基于SfM与Instant-NGP的田间大豆植株三维重建方法

    Three-demensional reconstruction of soybean plants in the field based on SfM and Instant-NGP

    • 摘要: 针对以往田间环境下大豆植株三维重建过程中存在的数据采集设备成本较高、重建阶段耗时较长等问题,该研究提出一种基于运动检测自适应抽帧、运动恢复结构(structure from motion,SfM)与即时神经图形原语(instant neural graphics primitives,Instant-NGP)的田间大豆植株三维重建方法SfM-INGP。
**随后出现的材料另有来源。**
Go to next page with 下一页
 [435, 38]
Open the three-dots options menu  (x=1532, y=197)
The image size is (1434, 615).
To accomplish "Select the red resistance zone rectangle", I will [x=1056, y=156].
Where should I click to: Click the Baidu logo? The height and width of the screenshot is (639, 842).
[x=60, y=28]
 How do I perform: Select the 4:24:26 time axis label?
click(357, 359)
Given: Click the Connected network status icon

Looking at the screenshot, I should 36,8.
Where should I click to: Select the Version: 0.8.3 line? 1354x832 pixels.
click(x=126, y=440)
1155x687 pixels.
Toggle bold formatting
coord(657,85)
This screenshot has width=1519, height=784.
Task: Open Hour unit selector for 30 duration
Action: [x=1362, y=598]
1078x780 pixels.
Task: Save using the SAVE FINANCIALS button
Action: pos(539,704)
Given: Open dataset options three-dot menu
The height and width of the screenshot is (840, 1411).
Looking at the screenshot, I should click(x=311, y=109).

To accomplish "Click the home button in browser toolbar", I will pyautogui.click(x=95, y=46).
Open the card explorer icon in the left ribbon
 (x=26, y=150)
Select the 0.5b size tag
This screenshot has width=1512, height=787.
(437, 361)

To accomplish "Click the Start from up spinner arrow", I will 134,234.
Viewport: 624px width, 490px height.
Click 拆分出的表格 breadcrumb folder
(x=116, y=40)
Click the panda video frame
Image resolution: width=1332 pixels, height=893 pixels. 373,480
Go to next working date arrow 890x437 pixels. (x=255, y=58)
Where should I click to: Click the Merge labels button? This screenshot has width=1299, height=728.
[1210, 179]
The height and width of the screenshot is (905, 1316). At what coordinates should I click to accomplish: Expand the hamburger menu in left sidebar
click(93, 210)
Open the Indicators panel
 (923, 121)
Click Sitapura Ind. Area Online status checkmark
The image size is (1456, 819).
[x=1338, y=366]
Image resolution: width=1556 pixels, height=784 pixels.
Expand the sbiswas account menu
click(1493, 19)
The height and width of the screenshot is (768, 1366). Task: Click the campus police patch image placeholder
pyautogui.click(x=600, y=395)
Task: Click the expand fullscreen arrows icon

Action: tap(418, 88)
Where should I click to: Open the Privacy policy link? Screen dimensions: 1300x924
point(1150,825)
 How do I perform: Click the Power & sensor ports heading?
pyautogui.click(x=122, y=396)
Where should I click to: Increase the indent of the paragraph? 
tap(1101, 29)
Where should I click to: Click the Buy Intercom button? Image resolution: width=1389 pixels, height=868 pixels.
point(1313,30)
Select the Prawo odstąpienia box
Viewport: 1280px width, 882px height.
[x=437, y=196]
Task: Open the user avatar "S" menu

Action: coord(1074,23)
该方法旨在提供一套低成本、高效率且高质量的田间大豆植株三维重建方案。首先,在田间环境下利用消费级智能手机环绕拍摄大豆植株全景视频,并基于运动检测的自适应速率抽帧方式获取大豆植株多视角图像序列,以减少冗余数据并提升计算效率;其次,利用SfM算法从多视角图像中恢复相机位姿,生成稀疏点云,为后续重建提供位姿信息;最后,通过Instant-NGP算法对含有位姿信息的大豆植株图像进行多分辨率哈希编码,将其输入小型多层感知机进行训练,以完成高效的三维重建。试验结果表明,在重建效率方面,与多视图立体视觉(motion-multi view stereo,MVS)和神经辐射场(neural radiance fields, NeRF)方法相比,SfM-INGP的平均重建时间为2.82 min,分别大幅缩短90.7%和99.4%;在重建质量方面,SfM-INGP的平均峰值信噪比为24.47 dB,较MVS和NeRF分别有效提高15.4%和9.3%;在重建精度方面,SfM-INGP的均方误差为0.15,显著低于MVS的0.46和NeRF的0.37;在计算资源消耗方面,SfM-INGP的平均显存消耗为6.57 GB,虽略高于MVS的5.73 GB,但远低于NeRF的14.81 GB,展现了SfM-INGP方法在重建效率、质量、精度与计算资源消耗之间的良好平衡。该研究提出的方法在实际农业田间环境下通过低成本的数据采集设备,实现了高效率且高质量的田间大豆植株三维重建,为大豆信息化育种平台建设提供了重要的技术支持和数据基础,在其他田间作物的三维重建中具有广泛应用潜力,为未来大规模农业信息化建设提供可行性方案。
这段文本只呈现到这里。